## GOAL
Copy out, word for word, the part of the listing that opens with the line containing "This screenshot has width=217, height=161." and closes with the line containing "pyautogui.click(x=533, y=45)". Include both of those lines.

** start of GIVEN INFORMATION **

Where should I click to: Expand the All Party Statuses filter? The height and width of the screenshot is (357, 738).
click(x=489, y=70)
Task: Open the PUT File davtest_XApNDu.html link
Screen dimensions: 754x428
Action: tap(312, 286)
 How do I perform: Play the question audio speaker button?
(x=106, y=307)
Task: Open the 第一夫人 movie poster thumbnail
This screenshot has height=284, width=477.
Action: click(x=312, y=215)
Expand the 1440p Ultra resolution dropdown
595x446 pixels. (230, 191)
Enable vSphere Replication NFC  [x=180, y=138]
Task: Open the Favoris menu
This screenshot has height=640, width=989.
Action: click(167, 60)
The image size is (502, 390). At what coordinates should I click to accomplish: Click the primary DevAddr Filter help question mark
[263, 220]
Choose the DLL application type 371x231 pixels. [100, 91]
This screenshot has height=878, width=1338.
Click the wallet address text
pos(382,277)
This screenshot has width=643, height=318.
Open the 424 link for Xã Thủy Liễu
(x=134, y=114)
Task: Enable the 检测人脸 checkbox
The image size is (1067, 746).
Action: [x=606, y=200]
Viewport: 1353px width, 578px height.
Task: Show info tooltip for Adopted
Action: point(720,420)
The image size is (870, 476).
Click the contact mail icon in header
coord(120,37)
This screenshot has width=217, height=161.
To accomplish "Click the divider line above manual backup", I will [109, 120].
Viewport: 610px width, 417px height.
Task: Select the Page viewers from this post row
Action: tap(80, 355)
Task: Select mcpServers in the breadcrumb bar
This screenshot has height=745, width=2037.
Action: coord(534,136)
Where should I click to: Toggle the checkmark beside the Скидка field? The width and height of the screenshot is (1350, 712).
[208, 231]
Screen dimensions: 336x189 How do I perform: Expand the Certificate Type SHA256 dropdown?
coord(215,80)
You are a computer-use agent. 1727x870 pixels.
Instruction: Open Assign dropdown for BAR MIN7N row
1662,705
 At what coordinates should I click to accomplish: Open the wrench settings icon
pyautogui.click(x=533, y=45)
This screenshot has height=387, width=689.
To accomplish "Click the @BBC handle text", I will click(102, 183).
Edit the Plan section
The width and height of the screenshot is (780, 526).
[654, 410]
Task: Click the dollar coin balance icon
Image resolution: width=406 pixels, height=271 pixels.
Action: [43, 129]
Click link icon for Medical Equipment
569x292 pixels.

** end of GIVEN INFORMATION **

## WORKED ANSWER
This screenshot has width=217, height=161.
To accomplish "Click the divider line above manual backup", I will [109, 120].
Viewport: 610px width, 417px height.
Task: Select the Page viewers from this post row
Action: tap(80, 355)
Task: Select mcpServers in the breadcrumb bar
This screenshot has height=745, width=2037.
Action: coord(534,136)
Where should I click to: Toggle the checkmark beside the Скидка field? The width and height of the screenshot is (1350, 712).
[208, 231]
Screen dimensions: 336x189 How do I perform: Expand the Certificate Type SHA256 dropdown?
coord(215,80)
You are a computer-use agent. 1727x870 pixels.
Instruction: Open Assign dropdown for BAR MIN7N row
1662,705
 At what coordinates should I click to accomplish: Open the wrench settings icon
pyautogui.click(x=533, y=45)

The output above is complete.